Three.js: Panorama Cube to Zoom In and Transition Into a Different Panorama Cube

被刻印的时光 ゝ 提交于 2019-12-05 15:41:28

Detecting WHEN to transition:

In the example given, the mouse events are all given. The zoom is handled in onDocumentMouseWheel by adjusting the camera's fov property. "Zoom In" reduces the fov, and "Zoom Out" increases it. It would be trivial to detect when the fov has reached a minimum/maximum value, which would trigger your transition to a new scene.

Detecting WHERE to transition:

The next step is determining into which new scene you will transition. You could do something hotspot-like, where you shoot a ray from the camera to see if it hit a particular place (for example a THREE.Sphere which you have strategically positioned). But for simplicity, let's assume you only have the 6 directions you mentioned, and that you're still using the example's mouse control.

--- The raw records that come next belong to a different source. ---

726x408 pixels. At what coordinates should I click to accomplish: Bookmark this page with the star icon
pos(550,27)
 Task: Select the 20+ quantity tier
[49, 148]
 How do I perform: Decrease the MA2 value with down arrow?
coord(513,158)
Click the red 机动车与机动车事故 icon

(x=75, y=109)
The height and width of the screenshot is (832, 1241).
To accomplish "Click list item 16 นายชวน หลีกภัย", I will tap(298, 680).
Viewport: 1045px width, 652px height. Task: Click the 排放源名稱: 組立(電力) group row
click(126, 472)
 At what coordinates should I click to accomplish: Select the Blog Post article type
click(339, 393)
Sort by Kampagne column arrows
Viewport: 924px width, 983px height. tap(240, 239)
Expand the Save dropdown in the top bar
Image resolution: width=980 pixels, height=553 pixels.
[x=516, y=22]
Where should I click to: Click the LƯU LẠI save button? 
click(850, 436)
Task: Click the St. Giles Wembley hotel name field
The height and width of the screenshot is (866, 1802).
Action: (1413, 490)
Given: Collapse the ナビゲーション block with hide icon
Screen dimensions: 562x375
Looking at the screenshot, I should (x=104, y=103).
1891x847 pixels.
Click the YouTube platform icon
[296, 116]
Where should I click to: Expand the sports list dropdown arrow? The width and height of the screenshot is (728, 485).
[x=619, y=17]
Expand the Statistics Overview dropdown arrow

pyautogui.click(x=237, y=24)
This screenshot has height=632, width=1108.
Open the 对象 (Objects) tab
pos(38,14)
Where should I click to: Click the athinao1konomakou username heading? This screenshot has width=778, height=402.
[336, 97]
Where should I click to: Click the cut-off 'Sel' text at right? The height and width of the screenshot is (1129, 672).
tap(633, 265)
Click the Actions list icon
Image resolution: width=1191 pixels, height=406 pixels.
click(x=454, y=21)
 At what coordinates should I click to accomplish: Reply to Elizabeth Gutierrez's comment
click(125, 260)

Camera movement is handled in onDocumentMouseMove by updating the lat and lon variables (which appear to be in degrees). (Note: It seems lon increases without bounds, so for clarity it might be good to give it a reset value so it can only ever be between 0.0-359.99 or something.) You can get all math-y to check the corners better, or you could simply check your 45's:

if(lat > 45){
    // you're looking up
}
else if(lat < -45){
    // you're looking down
}
else{
    // you're looking at a side, check "lon" instead
}

Your look direction determines to which scene you will transition, should you encounter your maximum zoom.

Transitioning

There are lots of ways you can do this. You could simply replace the texture on the cube that makes up the panorama. You could swap in a totally different THREE.Scene. You could reset the camera--or not. You could play with the lights dimming out/in while the transition happens. You could apply some post-processing to obscure the transition effect. This part is all style, and it's all up to you.

Addressing @Marquizzo's concern:

The lighting is simply a suggestion for a transition. The example doesn't use a light source because the material is a MeshBasicMaterial (doesn't require lighting). The example also doesn't use scene.background, but applies the texture to an inverted sphere. There are other methods one can use if you simply can't affect the "brightness" of the texture (such as CSS transitions).

I added the following code the the example to make it fade in and out, just as an example.

// These are in the global scope, defined just before the call to init();
// I moved "mesh" to the global scope to access its material during the animation loop.
var mesh = null,
    colorChange = -0.01;

// This code is inside the "update" function, just before the call to renderer.render(...);
// It causes the color of the material to vary between white/black, giving the fading effect.
mesh.material.color.addScalar(colorChange);
if(mesh.material.color.r + colorChange < 0 || mesh.material.color.r + colorChange > 1){ // not going full epsilon checking for an example...
    colorChange = -colorChange;
}

One could even affect the opacity value of the material to make one sphere fade away, and another sphere fade into place.

My main point is that the transition can be accomplished in a variety of ways, and that it's up to @Vad to decide what kind of effect to use.